Wednesday, April 17, 2024

Day After Day #105: No One Knows

Day After Day is an ambitious attempt to write about a song every day in 2024 (starting on Jan. 4). 

No One Knows (2002)

Many bands go their entire careers without finding that one song that defines them. In the case of Queens of the Stone Age, a band that has had a long and excellent career, that one song came together on their third album when all the conditions were just right. 

Josh Homme formed QOTSA in 1996 after his previous band Kyuss broke up. Originally called Gamma Ray, the band changed its name after a German power metal band called Gamma Ray threatened legal action.
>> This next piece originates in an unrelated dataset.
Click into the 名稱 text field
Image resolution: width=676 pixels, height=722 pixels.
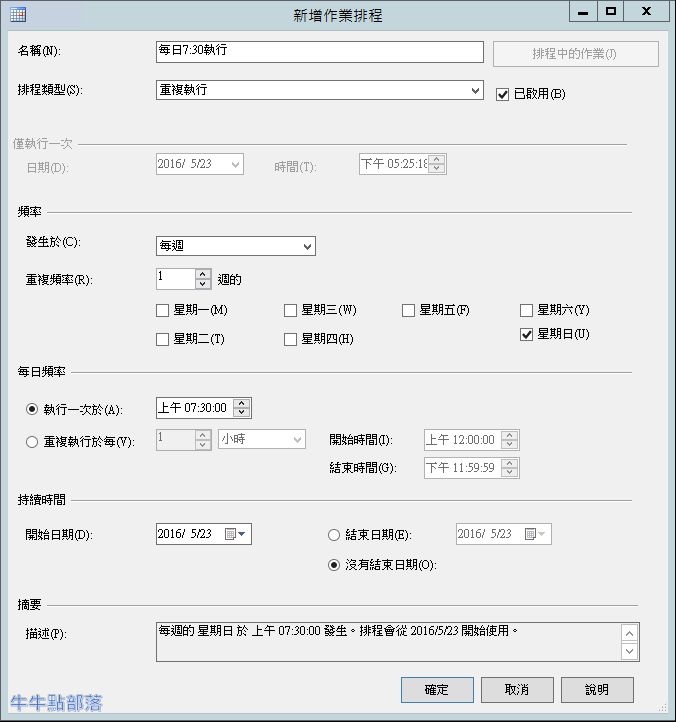pos(320,50)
The first two QOTSA albums were recorded with a changing cast of musicians in addition to Homme, receiving good notices from critics and fans. 

For the third Queens album, the core of the band was Homme on vocals and guitar, Mark Lanegan (who Homme briefly toured with as a second guitarist in Screaming Trees), Nick Oliveri on bass and some guy named Dave Grohl on drums (taking a break from his Foo Fighters frontman duties). The conceit of the album was driving from LA to Joshua Tree and hearing different songs on the radio, complete with DJ interludes provided by the likes of Blag Dahlia, Alain Johannes, Natasha Schneider and Jesse Hughes. 
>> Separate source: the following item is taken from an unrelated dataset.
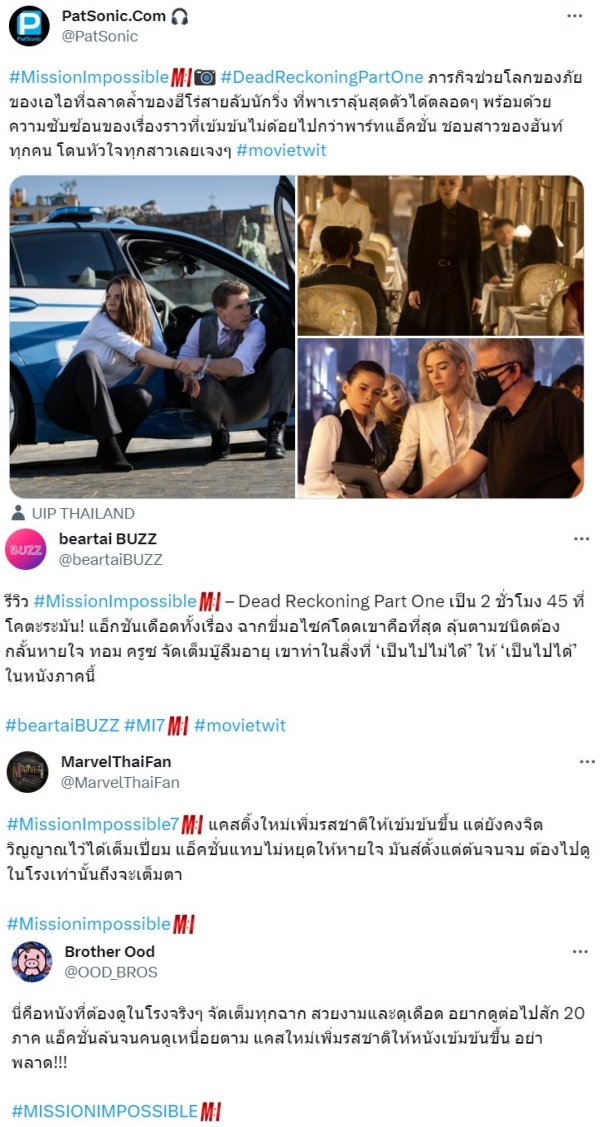Open MarvelThaiFan profile avatar
Viewport: 600px width, 1127px height.
[x=27, y=772]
The first single from the album was "No One Knows," and from the first listen it was apparent that this song had something magical about it. Opening with a punchy riff, the song finds Homme singing about a tricky relationship, although he has refused to really explain it.

"We get some rules to follow/That and this, these and those/No one knows/We get these pills to swallow/How they stick in your throat/Tastes like gold/Oh, what you do to me/No one knows."
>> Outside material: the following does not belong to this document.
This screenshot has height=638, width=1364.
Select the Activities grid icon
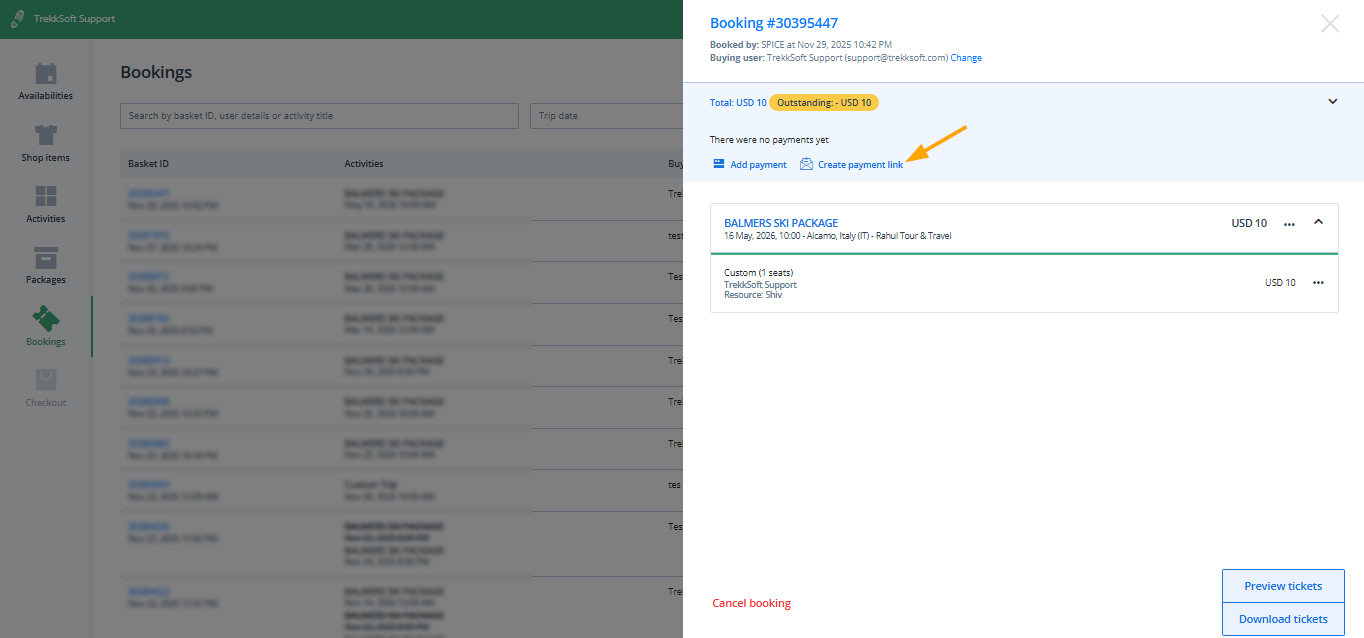[x=46, y=196]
The song is lean and mean, packing in some furious riffage, Oliveri's driving bass and Grohl's pounding drums as it lurches forward. It's 4 minutes of hot rock groove that hasn't lost any of its power all these years later.

"I journey through the desert/Of the mind with no hope/I follow/I drift along the ocean/Dead lifeboats in the sun/And come undone/Pleasantly caving in/I come undone/And I realize you're mine/Indeed a fool am I."

QOTSA came out of the Palm Desert music scene, but it quickly set itself apart from the stoner rock bands that Kyuss once inspired. Homme fused Krautrock, blues, metal and alternative sounds into a different take on hard rock.

Bolstered by a great video that was co-directed by Michel Gondry, "No One Knows" took MTV and rock radio by storm back when those were still things that had influence over music popularity. The song reached #51 on the Billboard Hot 100 chart, #1 on the Alternative Airplay chart and #15 on the U.K. Singles Chart. It's routinely included in the lists of top rock songs of the '00s and top guitar songs of all time. 

Songs for the Deaf was a huge album for the band, breaking QOTSA through to the mainstream and establishing it as a force to be reckoned. Grohl toured with the band on the first leg of its 2002 tour for the album, playing small clubs like the Paradise in Boston that June. I missed that show because I had just become a dad; but I would see them a few more times in the coming years (but not with Grohl, unfortunately). Grohl went back to the Foo Fighters, but honestly, I prefer him playing drums from bands like QOTSA and Them Crooked Vultures (and that other band he was in) than as a frontman.

Queens continued on with different members and lineups for the next few albums, but has featured pretty much the same lineup for the last decade. The band is currently touring in Canada behind last year's In Times New Roman album.

It's no dig on the Homme and the band that their best song came out 22 years and was originally written a few years before that. It's a great goddamn song, pure and simple.